Avec la réduction des livraisons et la destruction de la production alimentaire locale, même les produits de base sont devenus des cibles de choix pour les voleurs. Une caisse de cigarettes se vend 400.000 dollars. Le Bureau de la coordination des affaires humanitaires des Nations unies (OCHA) estime que jusqu'à 30 % de l'aide est volée.
Les principaux gangs seraient dirigés par deux criminels recherchés, dont on pense qu'ils sont liés aux groupes de l'État islamique opérant dans le désert égyptien du Sinaï. Ensemble, ils ont constitué des gangs d'environ 200 personnes et disposent de leurs propres entrepôts pour stocker les biens pillés qu'ils revendent ensuite à des commerçants locaux. Ces gangs exigent également des « frais de protection » de plus de 4000 dollars par camion pour permettre aux agences d'aide de passer en toute sécurité sans être pillées.
L'association des transporteurs de Gaza a refusé de livrer l'aide de l'ONU après que des pillards ont tué leurs chauffeurs et endommagé leurs camions.
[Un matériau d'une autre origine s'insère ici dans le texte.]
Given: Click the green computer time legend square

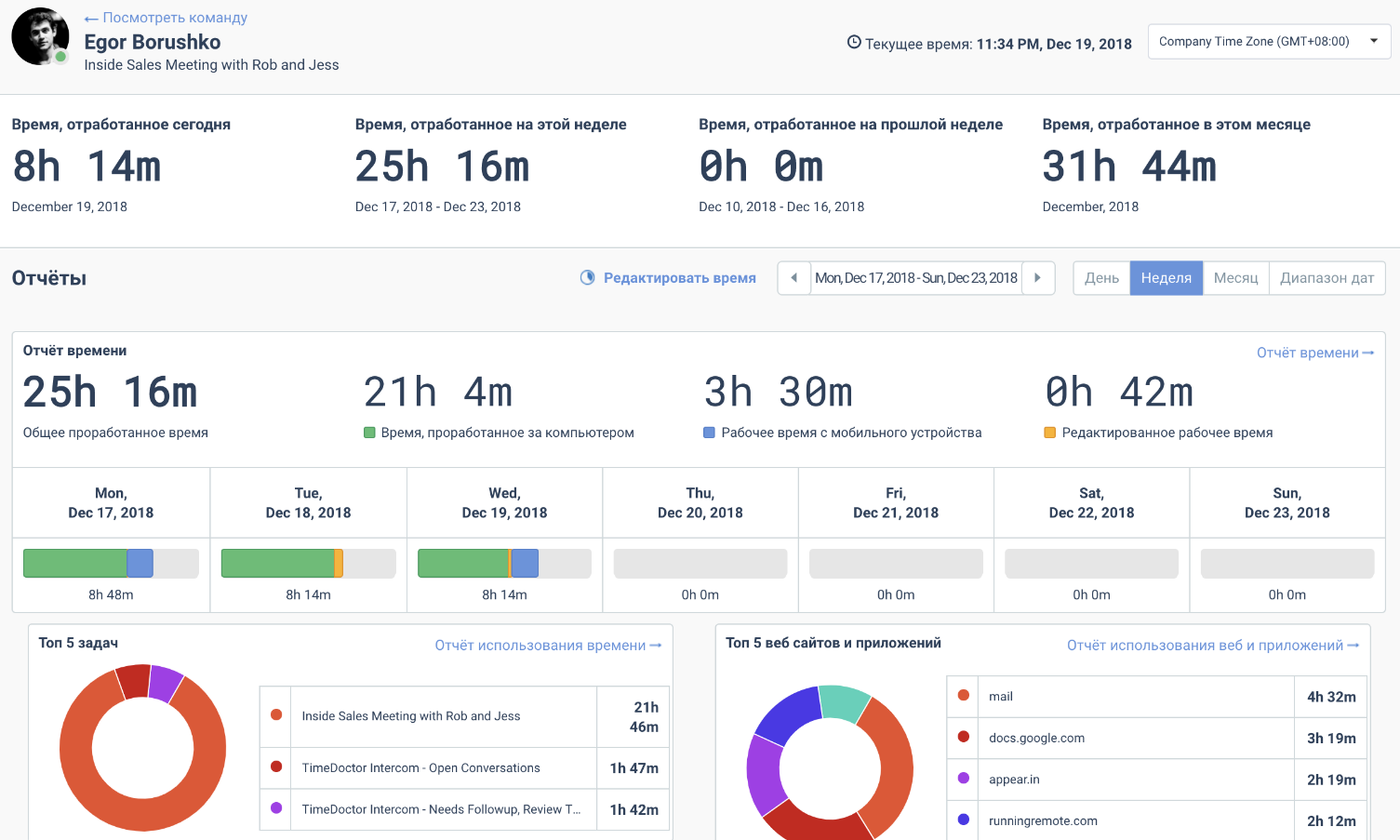Looking at the screenshot, I should coord(369,433).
Les personnes interrogées étaient pratiquement unanimes pour dire que ces criminels, qui opéraient souvent en plein jour sous les yeux des FDI, ne pouvaient pas commettre des vols aussi effrontés sans le soutien des FDI. Toute autre personne opérant aussi près de l'armée serait abattue.
Israël est également soupçonné de fournir directement des armes aux gangs, les FDI ayant explicitement déclaré en mars qu'elles envisageaient d'armer les clans rivaux du Hamas à Gaza.
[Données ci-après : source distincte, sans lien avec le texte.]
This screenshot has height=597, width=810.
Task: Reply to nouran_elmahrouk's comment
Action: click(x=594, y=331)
Alors que l'administration Biden a exigé – à des fins de relations publiques – qu'Israël autorise une aide plus importante, elle n'a rien fait pour s'en assurer, ignorant ses propres agences qui ont conclu qu'Israël avait délibérément bloqué les livraisons de nourriture et de médicaments à Gaza, en violation de la loi américaine qui exige l'arrêt des livraisons d'armes aux pays qui bloquent l'acheminement de l'aide soutenue par les États-Unis. Les États-Unis soutiennent à 100 %, et même dirigent, la guerre d'anéantissement d'Israël contre les Palestiniens.
Depuis octobre 2023, l'assaut d'Israël a tué au moins 44.580 personnes à Gaza, selon les statistiques officielles, et le nombre de morts « indirectes » dues aux maladies, au manque de médicaments, de nourriture et d'eau potable est probablement beaucoup plus élevé – environ 186 000 – selon une étude publiée dans The Lancet au début de l'année. Ce chiffre aura augmenté depuis lors. Contrairement aux affirmations d'Israël selon lesquelles il vise le Hamas, le rapport du bureau des droits de l'homme des Nations unies indique que 70 % des décès vérifiés à Gaza concernent des femmes et des enfants. Plus de 105.000 personnes ont été blessées, Gaza comptant désormais le plus grand nombre d'enfants amputés par habitant au monde.
Plus de 1,9 million de personnes, soit 90 % de la population de Gaza, ont été déplacées à l'intérieur du pays. Mais jusqu'à présent, selon l'UNRWA, seuls 23 % des besoins pour protéger les personnes déplacées à Gaza de la pluie et du froid ont été satisfaits, laissant 945.000 personnes en danger d'exposition cet hiver.